The research of carcinogenetic mechanisms of breast cancer in different ethnic backgrounds is an interesting field, as clinical features of breast cancers vary among races. High premenopausal incidence is distinctive in East-Asian breast cancer. However, human cell lines derived from Asian primary breast tumor are rare. To provide alternative cell line models with a relevant genetic background, we aimed to establish breast cancer cell lines from Taiwanese patients of Han-Chinese ethnicity. Fresh tissue from mammary tumors were digested into organoids, plated and grown in basal serum-free medium of human mammary epithelial cells (HuMEC) with supplements.
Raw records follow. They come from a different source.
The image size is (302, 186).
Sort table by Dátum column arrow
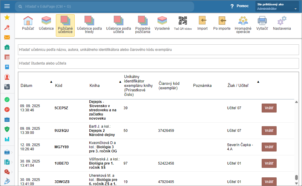click(x=51, y=82)
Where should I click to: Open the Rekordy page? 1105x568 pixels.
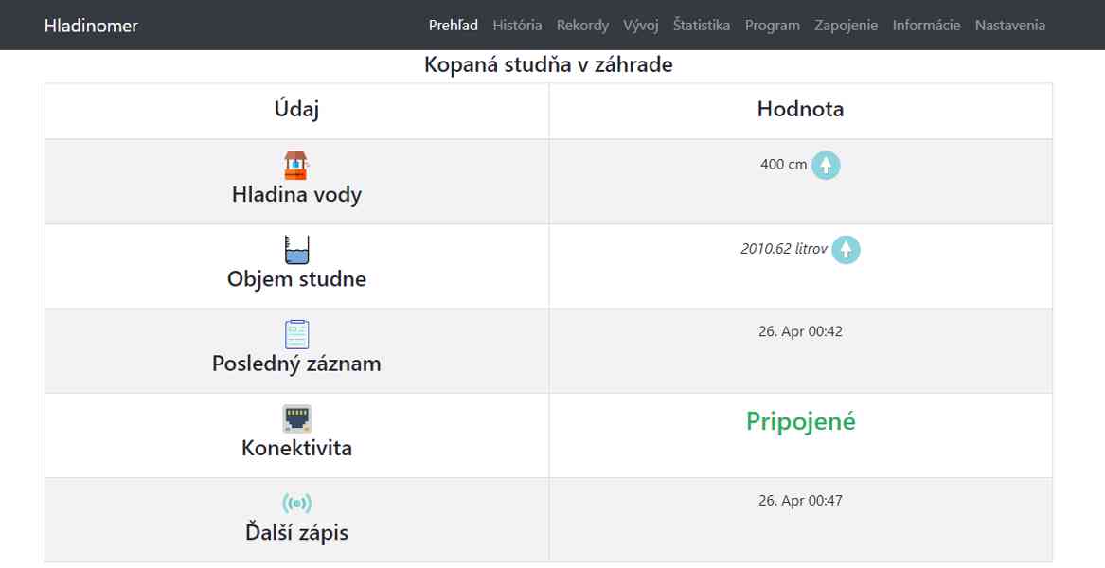[x=583, y=26]
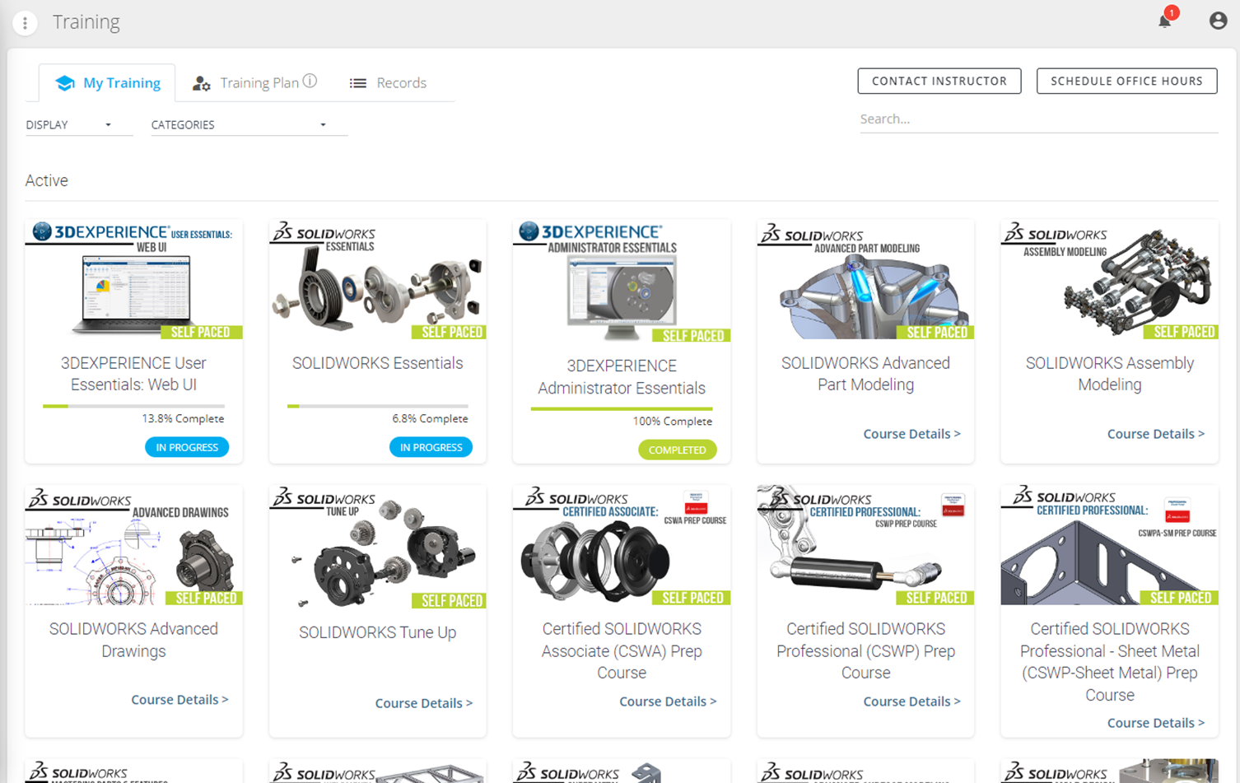Switch to the Records tab

point(401,82)
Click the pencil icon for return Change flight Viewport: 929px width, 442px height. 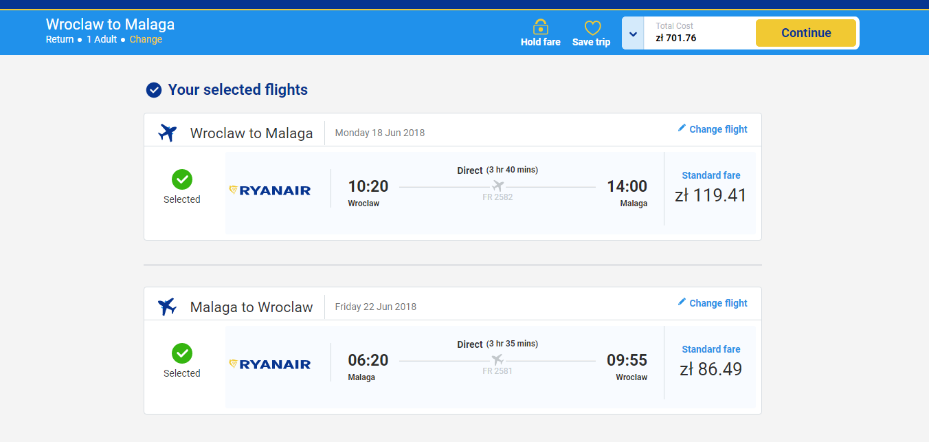coord(682,302)
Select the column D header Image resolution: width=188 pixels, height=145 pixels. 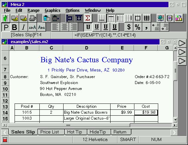pyautogui.click(x=86, y=48)
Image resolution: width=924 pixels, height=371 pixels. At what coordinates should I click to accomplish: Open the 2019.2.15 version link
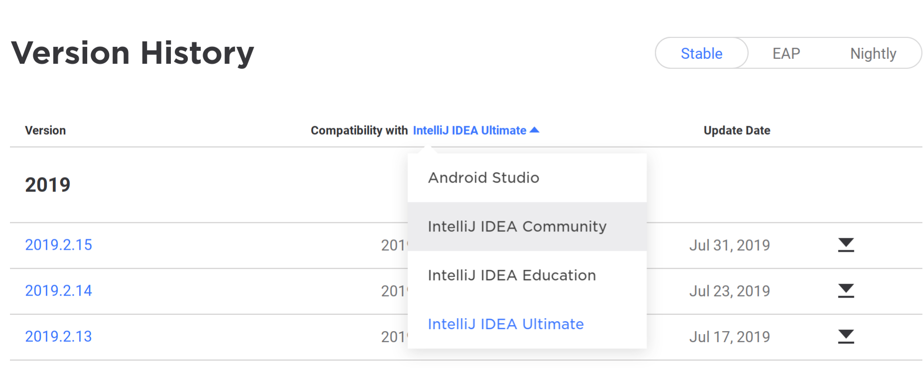[59, 245]
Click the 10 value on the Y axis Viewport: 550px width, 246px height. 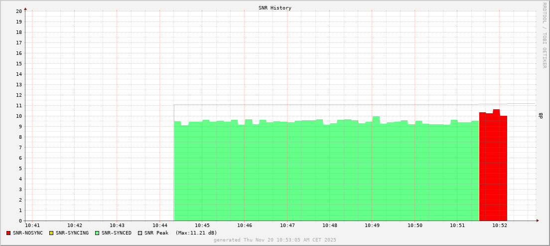pos(19,116)
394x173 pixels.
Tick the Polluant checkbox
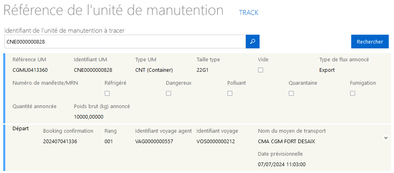(x=230, y=94)
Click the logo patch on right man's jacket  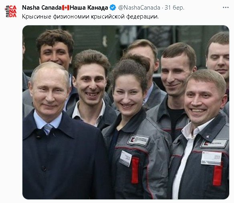214,144
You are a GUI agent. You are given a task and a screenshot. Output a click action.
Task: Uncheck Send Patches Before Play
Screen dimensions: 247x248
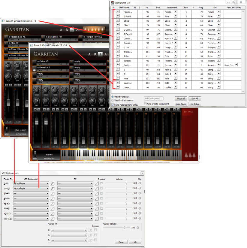tap(113, 105)
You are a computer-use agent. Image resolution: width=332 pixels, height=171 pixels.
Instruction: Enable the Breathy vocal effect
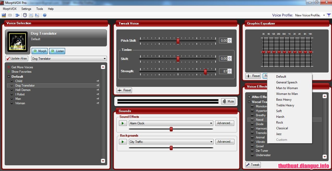pyautogui.click(x=252, y=115)
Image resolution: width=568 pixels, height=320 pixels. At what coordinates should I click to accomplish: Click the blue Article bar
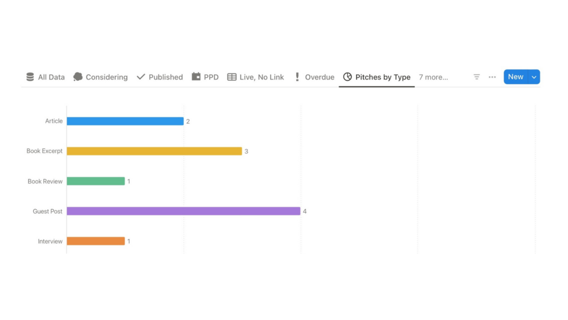click(125, 121)
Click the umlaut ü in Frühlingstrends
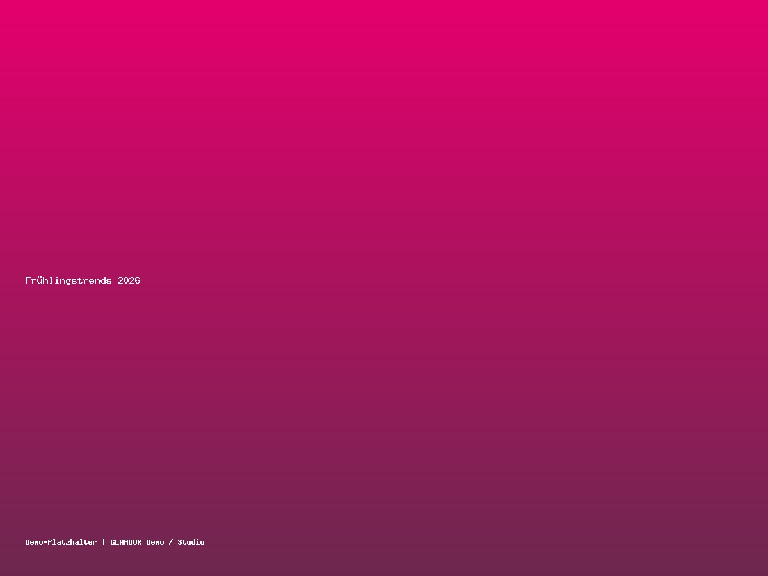Viewport: 768px width, 576px height. [x=39, y=280]
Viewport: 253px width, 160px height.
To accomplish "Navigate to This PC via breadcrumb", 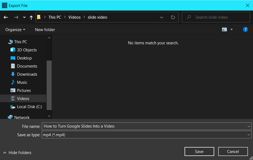I will coord(55,17).
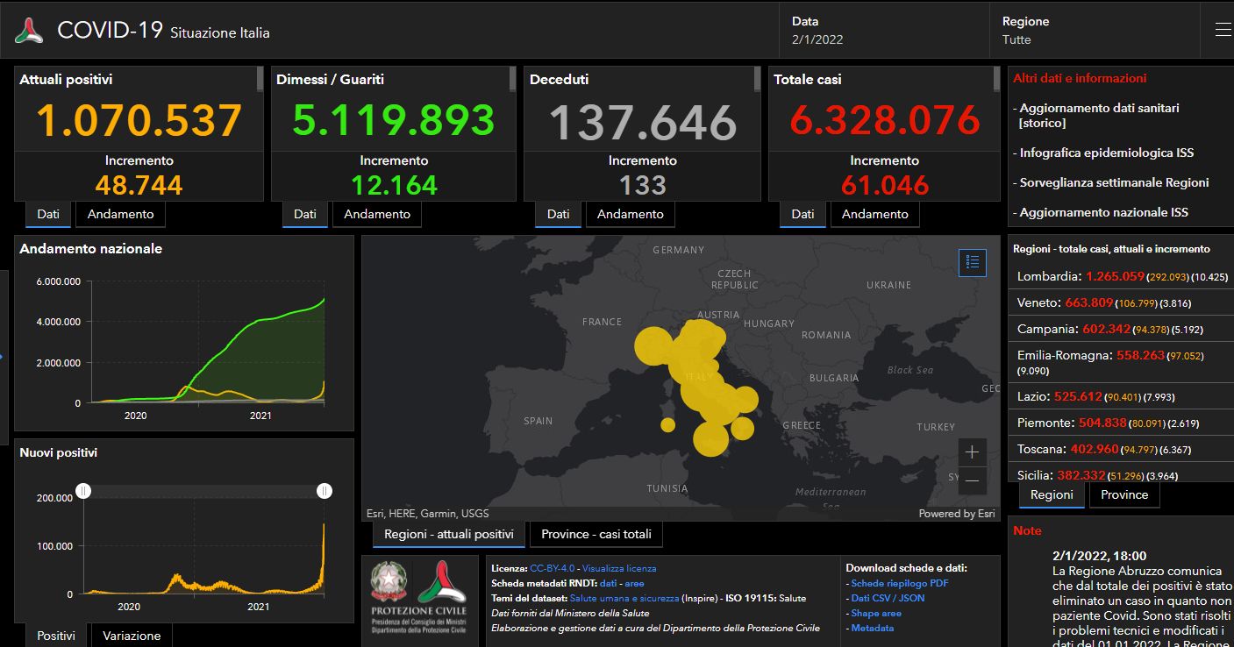This screenshot has height=647, width=1234.
Task: Open the Regione filter selector
Action: pyautogui.click(x=1096, y=31)
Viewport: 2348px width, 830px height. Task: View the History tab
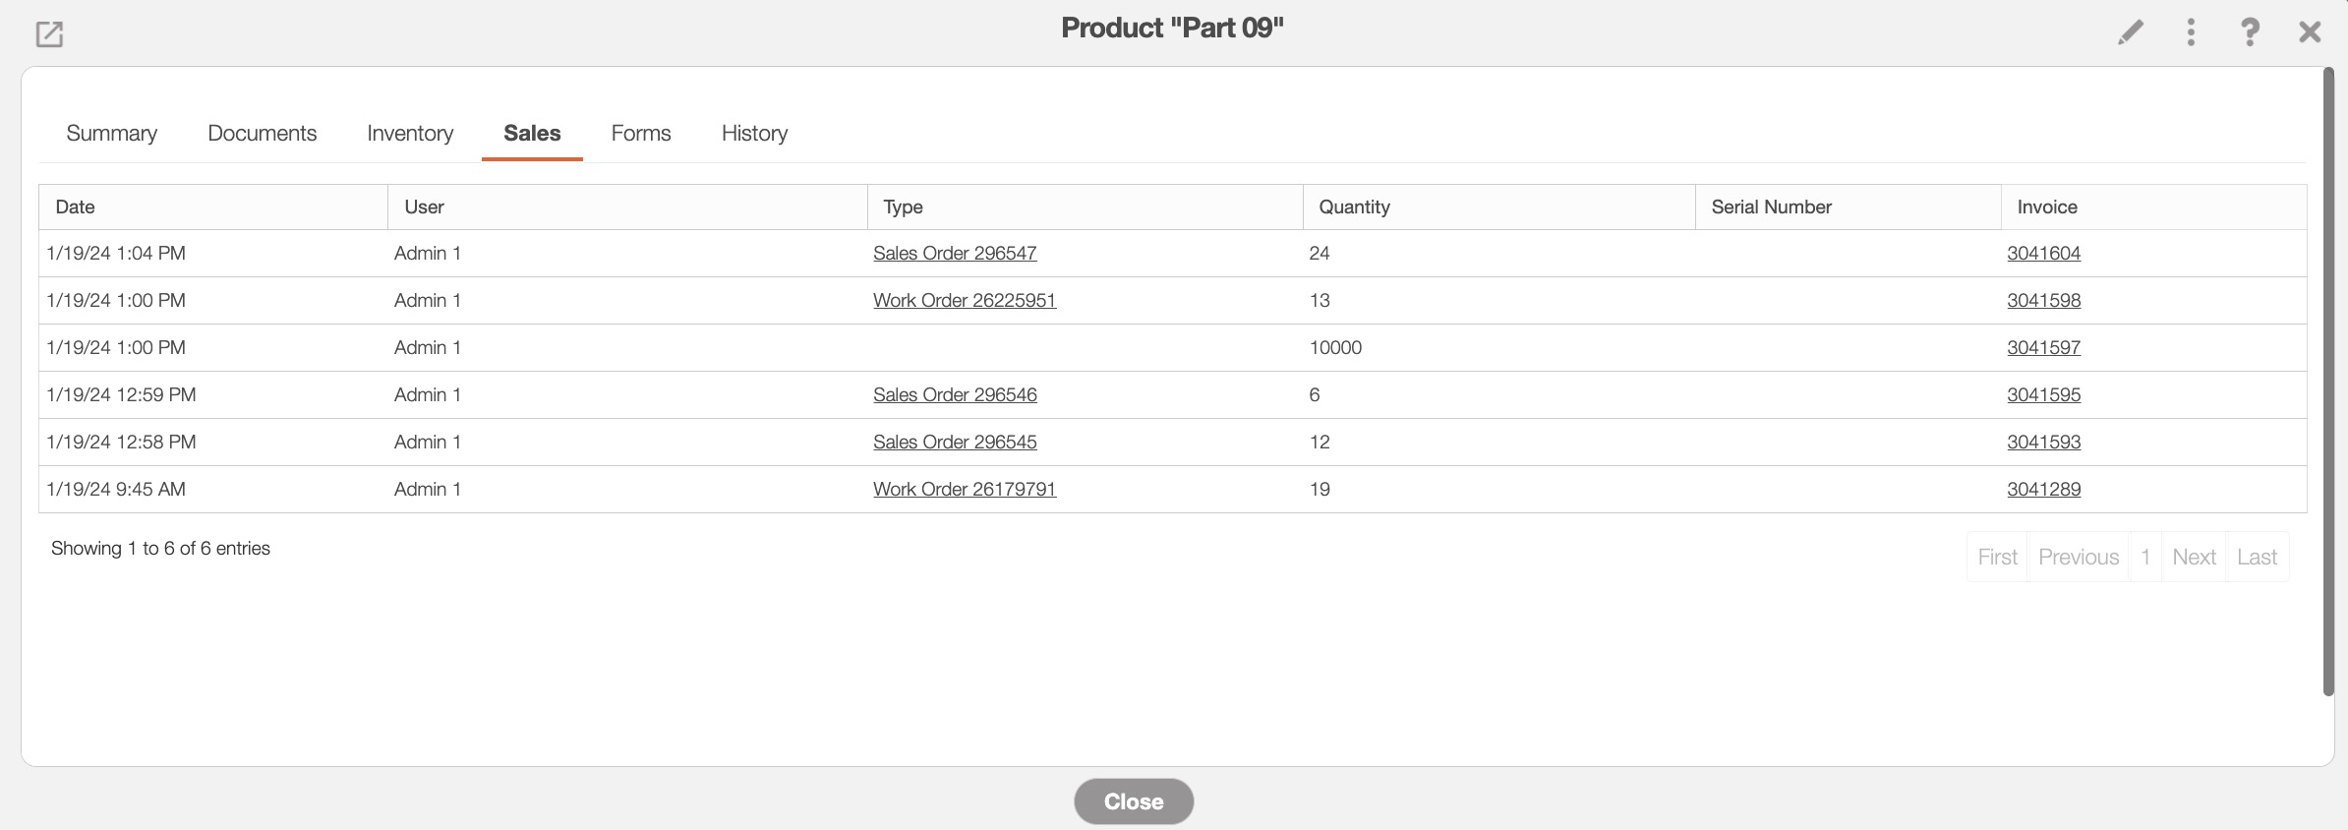click(x=754, y=133)
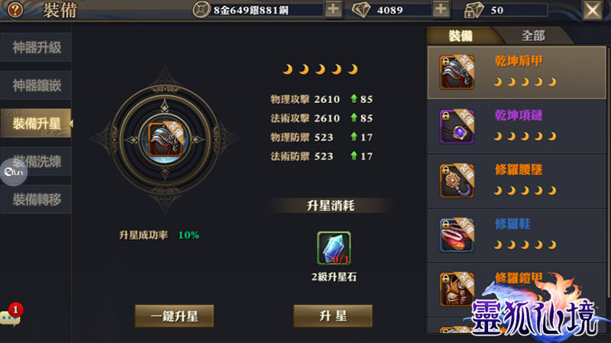Viewport: 611px width, 343px height.
Task: Click the 升星 upgrade button
Action: [333, 315]
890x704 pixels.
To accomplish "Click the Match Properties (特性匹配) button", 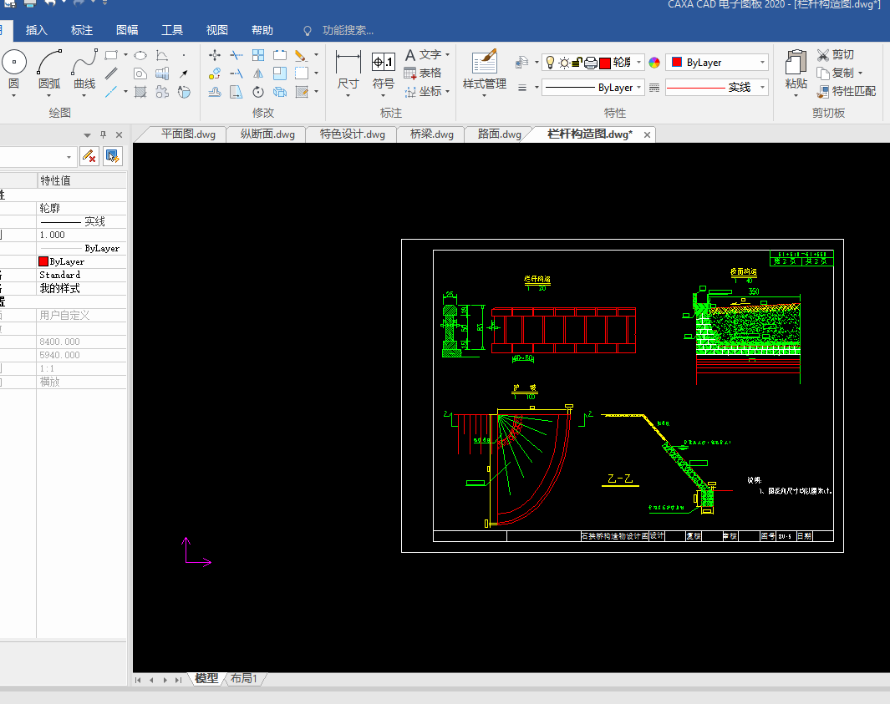I will point(847,91).
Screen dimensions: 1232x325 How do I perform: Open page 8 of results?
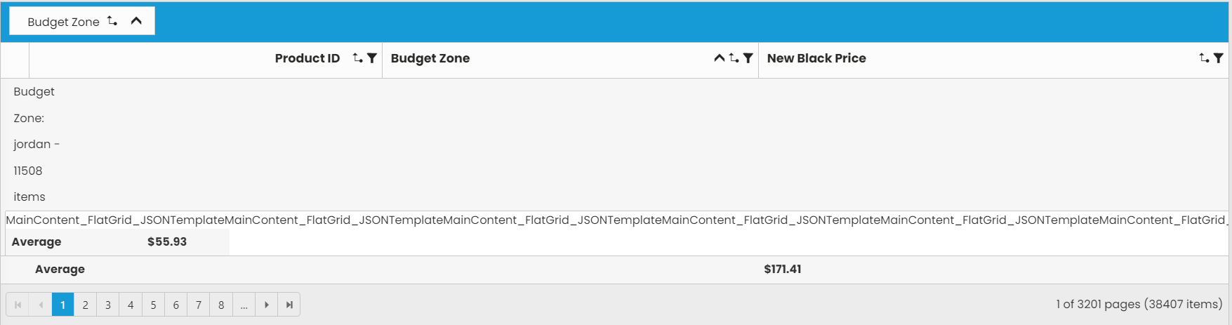click(x=221, y=305)
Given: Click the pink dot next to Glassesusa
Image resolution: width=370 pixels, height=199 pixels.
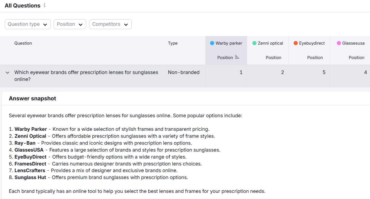Looking at the screenshot, I should pyautogui.click(x=339, y=43).
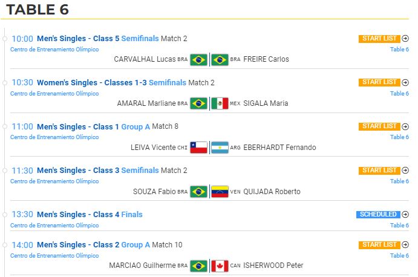
Task: Click arrow icon next to 10:00 Start List
Action: tap(405, 38)
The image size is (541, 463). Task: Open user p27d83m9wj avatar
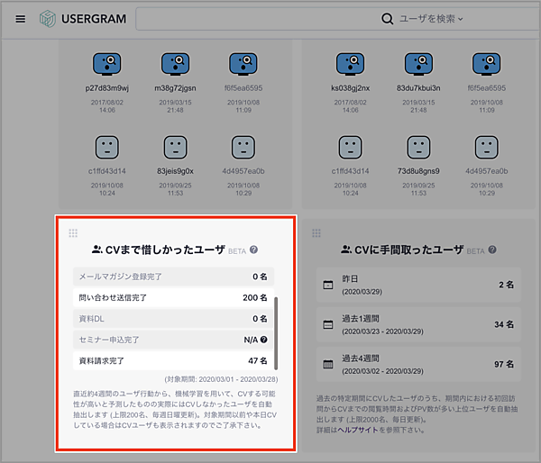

Cells were further enriched by positive selection with CD326 (epithelial cell adhesion molecule; EpCAM)-coated micro-magnetic beads. Two breast cancer cell lines derived from premenopausal women were successfully established by this method, and named Chang-Gung Breast Cancer 01 (CGBC 01) and 02 (CGBC 02). These two cell lines had a similar phenotype with weak expression of estrogen receptor (ER), progesterone receptor (PR), and without amplification of receptor tyrosine protein kinase erbB-2 (HER2/neu). Genome-wide Single Nucleotide Polymorphism (SNP) array showed multiple copy number alterations in both cell lines. Based on gene expression profiles, CGBC 01 and 02 were clustered into basal-like subtype with reference to the breast cancer cell line gene expression database. The tumorigenicity of both cell lines was extremely low in both anchorage-independence assay and transplantation into the mammary fat pads of nude mice. CGBC 01 and CGBC 02 are low tumorigenic breast cancer cell lines, established from Han-Chinese premenopausal breast cancer patients, which serve as in vitro models in studying the biological features of Asian breast cancer.